What is Span<T> in C#, and when does it actually make your code faster?
Span<T> is a stack-only ref struct that points at memory you already own, so it has no backing allocation. It speeds code up in exactly three situations: replacing a heap buffer with stackalloc, slicing without copying, and tight loops where the JIT elides bounds checks. Everywhere else it changes nothing, and across an await it does not compile.

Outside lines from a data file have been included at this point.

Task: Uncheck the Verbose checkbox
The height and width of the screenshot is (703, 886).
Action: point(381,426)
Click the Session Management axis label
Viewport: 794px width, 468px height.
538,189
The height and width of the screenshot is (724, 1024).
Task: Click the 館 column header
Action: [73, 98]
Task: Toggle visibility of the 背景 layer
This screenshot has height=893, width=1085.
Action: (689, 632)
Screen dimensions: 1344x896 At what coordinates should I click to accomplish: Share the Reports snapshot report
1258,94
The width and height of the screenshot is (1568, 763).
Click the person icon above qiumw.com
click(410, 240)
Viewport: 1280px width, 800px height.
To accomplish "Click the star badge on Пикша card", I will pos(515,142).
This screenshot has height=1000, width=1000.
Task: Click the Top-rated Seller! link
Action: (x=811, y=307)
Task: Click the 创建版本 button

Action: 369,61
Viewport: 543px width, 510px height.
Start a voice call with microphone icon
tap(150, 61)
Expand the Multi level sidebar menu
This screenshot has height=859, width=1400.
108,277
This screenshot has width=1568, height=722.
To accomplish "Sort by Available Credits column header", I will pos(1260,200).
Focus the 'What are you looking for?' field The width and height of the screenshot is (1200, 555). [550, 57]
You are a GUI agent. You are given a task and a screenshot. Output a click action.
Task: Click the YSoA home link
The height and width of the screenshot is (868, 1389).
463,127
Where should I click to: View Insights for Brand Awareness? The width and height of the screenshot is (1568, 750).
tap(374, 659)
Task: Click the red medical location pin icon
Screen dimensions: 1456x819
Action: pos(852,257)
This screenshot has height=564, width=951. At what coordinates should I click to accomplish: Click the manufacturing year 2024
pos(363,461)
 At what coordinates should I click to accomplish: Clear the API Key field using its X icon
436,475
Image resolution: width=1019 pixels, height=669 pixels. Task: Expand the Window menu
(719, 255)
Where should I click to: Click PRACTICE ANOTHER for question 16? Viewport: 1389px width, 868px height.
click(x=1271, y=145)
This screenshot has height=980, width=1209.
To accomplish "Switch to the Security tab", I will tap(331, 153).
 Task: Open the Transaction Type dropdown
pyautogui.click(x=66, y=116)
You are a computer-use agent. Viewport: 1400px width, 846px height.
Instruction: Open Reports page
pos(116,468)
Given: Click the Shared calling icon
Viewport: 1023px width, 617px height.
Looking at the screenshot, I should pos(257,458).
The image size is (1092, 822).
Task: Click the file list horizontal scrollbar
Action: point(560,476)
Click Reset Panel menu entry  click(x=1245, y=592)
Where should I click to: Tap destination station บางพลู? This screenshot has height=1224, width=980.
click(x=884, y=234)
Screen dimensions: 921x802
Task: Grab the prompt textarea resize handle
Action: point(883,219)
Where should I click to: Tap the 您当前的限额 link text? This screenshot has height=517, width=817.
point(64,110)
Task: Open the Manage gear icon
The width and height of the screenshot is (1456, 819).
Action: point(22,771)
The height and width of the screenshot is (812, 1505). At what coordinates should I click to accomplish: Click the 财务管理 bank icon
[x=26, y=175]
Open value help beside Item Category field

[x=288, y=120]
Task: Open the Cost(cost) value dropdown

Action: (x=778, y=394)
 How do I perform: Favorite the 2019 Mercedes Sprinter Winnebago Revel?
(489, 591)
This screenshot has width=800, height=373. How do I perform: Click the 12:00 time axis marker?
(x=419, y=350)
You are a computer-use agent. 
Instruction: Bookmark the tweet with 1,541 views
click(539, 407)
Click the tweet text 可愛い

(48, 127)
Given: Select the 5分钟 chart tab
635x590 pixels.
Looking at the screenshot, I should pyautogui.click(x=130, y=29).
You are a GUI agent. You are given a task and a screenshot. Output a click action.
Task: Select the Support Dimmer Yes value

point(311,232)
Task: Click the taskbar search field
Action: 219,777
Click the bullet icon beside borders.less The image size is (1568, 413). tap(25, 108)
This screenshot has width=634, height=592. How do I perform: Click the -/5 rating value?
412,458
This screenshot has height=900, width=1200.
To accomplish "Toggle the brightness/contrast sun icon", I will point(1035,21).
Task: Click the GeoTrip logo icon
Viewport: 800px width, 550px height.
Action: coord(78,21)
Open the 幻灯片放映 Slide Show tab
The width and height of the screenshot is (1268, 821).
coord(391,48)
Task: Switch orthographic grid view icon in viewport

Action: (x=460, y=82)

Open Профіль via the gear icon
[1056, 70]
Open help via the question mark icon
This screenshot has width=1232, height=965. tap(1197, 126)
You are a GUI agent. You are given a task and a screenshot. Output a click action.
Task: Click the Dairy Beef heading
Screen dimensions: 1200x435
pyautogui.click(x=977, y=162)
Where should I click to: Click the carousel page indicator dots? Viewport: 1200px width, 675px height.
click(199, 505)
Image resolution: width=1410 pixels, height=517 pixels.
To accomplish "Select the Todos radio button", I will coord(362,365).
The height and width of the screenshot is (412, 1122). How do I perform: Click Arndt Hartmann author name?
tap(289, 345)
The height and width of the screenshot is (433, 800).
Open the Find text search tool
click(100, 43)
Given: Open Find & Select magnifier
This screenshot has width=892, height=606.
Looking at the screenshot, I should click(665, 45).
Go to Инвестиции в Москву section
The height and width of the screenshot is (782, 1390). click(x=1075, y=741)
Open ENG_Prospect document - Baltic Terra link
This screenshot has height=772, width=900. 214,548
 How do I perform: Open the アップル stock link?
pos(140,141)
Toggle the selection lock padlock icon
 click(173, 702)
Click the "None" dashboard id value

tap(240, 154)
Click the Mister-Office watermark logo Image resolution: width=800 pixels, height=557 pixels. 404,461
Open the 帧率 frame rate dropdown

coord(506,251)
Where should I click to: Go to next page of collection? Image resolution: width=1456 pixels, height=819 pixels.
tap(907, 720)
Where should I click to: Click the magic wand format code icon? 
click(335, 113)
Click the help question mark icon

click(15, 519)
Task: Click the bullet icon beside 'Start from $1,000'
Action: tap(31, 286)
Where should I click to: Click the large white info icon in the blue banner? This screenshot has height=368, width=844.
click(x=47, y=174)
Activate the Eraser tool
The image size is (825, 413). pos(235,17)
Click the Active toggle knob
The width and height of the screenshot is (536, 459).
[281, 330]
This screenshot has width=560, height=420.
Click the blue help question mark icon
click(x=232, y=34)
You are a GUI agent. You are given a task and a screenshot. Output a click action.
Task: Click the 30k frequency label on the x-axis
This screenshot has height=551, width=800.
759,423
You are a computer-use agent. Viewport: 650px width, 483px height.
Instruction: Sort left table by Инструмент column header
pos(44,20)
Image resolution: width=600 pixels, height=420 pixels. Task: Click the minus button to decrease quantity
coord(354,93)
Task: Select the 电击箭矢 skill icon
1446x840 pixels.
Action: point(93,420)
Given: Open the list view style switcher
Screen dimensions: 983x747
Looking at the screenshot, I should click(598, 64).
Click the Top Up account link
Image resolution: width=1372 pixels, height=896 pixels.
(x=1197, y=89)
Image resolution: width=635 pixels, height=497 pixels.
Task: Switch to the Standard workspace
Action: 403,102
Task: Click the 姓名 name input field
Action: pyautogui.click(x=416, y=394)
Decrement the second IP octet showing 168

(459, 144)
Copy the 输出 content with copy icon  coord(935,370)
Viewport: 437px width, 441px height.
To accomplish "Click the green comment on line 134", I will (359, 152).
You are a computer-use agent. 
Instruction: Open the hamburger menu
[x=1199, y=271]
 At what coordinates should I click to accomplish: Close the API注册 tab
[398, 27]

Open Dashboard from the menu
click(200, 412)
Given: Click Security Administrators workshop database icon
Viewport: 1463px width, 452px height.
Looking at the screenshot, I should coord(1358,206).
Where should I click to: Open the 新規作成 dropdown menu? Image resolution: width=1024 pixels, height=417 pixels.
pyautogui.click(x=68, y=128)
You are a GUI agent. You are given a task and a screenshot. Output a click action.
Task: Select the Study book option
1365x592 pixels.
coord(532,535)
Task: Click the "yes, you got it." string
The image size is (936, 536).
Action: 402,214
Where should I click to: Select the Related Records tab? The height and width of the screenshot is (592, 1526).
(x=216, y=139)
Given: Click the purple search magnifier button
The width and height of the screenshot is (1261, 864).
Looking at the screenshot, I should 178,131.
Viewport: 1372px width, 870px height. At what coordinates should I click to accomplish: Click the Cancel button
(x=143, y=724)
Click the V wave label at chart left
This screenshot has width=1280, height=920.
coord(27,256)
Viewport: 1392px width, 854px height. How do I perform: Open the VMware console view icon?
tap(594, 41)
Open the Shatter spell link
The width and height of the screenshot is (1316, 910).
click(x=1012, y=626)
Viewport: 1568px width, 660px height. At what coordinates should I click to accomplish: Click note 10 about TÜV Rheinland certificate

Span<T> is a stack-only ref struct that represents a contiguous region of memory you already own: an array, a slice of one, a stackalloc buffer, a piece of a string, or unmanaged memory. It is a managed reference plus a length, nothing more. It does not allocate, it does not copy, and it cannot grow. That is the whole type. The reason people reach for it is speed, but it only makes code faster in three concrete situations: when it lets you replace a heap allocation with stackalloc, when it lets you slice a buffer without copying, and when it turns a loop into a shape the JIT can strip bounds checks from. Outside those, a span is a clarity tool, not a performance tool, and forcing it into code that does none of the three buys you nothing. This post targets .NET 11 and C# 14, though Span<T> itself has been in the BCL since .NET Core 2.1 and the language since C# 7.2.
The trap is that “use Span<T>, it’s faster” gets repeated without the second half of the sentence. So let me give you the second half: what the type actually is, the exact mechanisms by which it saves cycles, and the equally important list of cases where dropping a span in changes the generated code by approximately zero.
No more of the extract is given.